Çocuk sahibi olma kararına gelince; bu durum aile içindeki kadın-erkek dengelerine göre değişiyor olmalı. Ama ilk kararı verirken kimin sözü daha gür çıkmış olursa olsun, çocuğun asıl yükünü annenin taşıdığı da ortada. Hem bu kararı verirken hem de çocuk büyürken alınacak sorumlulukların dengeli paylaşılacağı bir aile düzeninin, çeşitli nedenlerle çok uzağındayız. Diğer yandan da öyle bir ailenin bugünkü aileye benzemeyeceği, hatta adına da aile denmeyebileceği bir gelecekte, toplumsal düzenin işin içine hem ebeveynler hem de çocuğun yararını gözeterek karışacağını düşünüyorum.

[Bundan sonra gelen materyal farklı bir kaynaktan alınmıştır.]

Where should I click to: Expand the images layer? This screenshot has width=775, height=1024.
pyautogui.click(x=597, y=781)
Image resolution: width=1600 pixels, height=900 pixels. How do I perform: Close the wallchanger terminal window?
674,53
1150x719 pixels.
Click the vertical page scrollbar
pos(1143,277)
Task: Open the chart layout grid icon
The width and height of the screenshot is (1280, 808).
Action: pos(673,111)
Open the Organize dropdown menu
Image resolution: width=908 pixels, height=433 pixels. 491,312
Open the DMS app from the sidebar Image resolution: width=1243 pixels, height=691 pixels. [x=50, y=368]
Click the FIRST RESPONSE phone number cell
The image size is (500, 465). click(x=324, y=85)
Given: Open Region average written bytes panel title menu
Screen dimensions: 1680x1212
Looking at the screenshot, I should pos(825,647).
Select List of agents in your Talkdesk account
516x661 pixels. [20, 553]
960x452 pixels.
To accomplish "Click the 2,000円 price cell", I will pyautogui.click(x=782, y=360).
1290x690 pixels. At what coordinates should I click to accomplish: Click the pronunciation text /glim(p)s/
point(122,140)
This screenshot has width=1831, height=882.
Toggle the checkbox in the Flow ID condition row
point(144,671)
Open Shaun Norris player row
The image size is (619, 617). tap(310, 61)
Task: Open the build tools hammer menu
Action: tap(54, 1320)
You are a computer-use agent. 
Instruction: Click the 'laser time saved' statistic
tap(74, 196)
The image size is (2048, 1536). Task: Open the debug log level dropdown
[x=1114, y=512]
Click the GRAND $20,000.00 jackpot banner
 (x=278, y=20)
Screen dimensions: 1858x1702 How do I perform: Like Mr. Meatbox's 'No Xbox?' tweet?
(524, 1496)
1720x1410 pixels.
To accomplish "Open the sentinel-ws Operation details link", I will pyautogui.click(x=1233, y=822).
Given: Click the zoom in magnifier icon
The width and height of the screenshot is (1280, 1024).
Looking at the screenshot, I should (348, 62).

– Romanda sıradışı hayatlar yaşamış, güçlü kadın karakterler var: Nigâr Hanım, Millî Mücadelede bizzat savaşmış; kadın hareketinin öncülerinden Nezihe Muhiddin’in öğrencisi ve yoldaşı aynı zamanda. Münevver Hanım hem özel hem siyasi çok badireler atlatmış, akademisyen/çevirmen bir aydın ve çocuğunu tek başına büyütmeye karar vermiş bir anne. Ama Nihal’e örnek olanlar sadece ataları değil, bir sahafta kitaplarına rastlayıp aldığı Ulrike Meinhof gibi bir eylemci, Leni Riefenstahl gibi bir fotoğrafçı da var… Kadınları sadece çocuk değil, kariyer yapmalarıyla da ele almak istemiş gibisiniz…
– Benim romanlarımın belki de en belirgin ortak yanı, kurgularında güçlü kadınların şu ya da bu şekilde belirleyici olmaları. Bu benim bir insan olarak yetişmemi de gelişmemi de etkilemiş büyük bir şans aslında. Bununla birlikte, insanlığın gelişiminde kadınların taşıdığı devrimci potansiyelin erkeklerden daha büyük olduğu inancındayım.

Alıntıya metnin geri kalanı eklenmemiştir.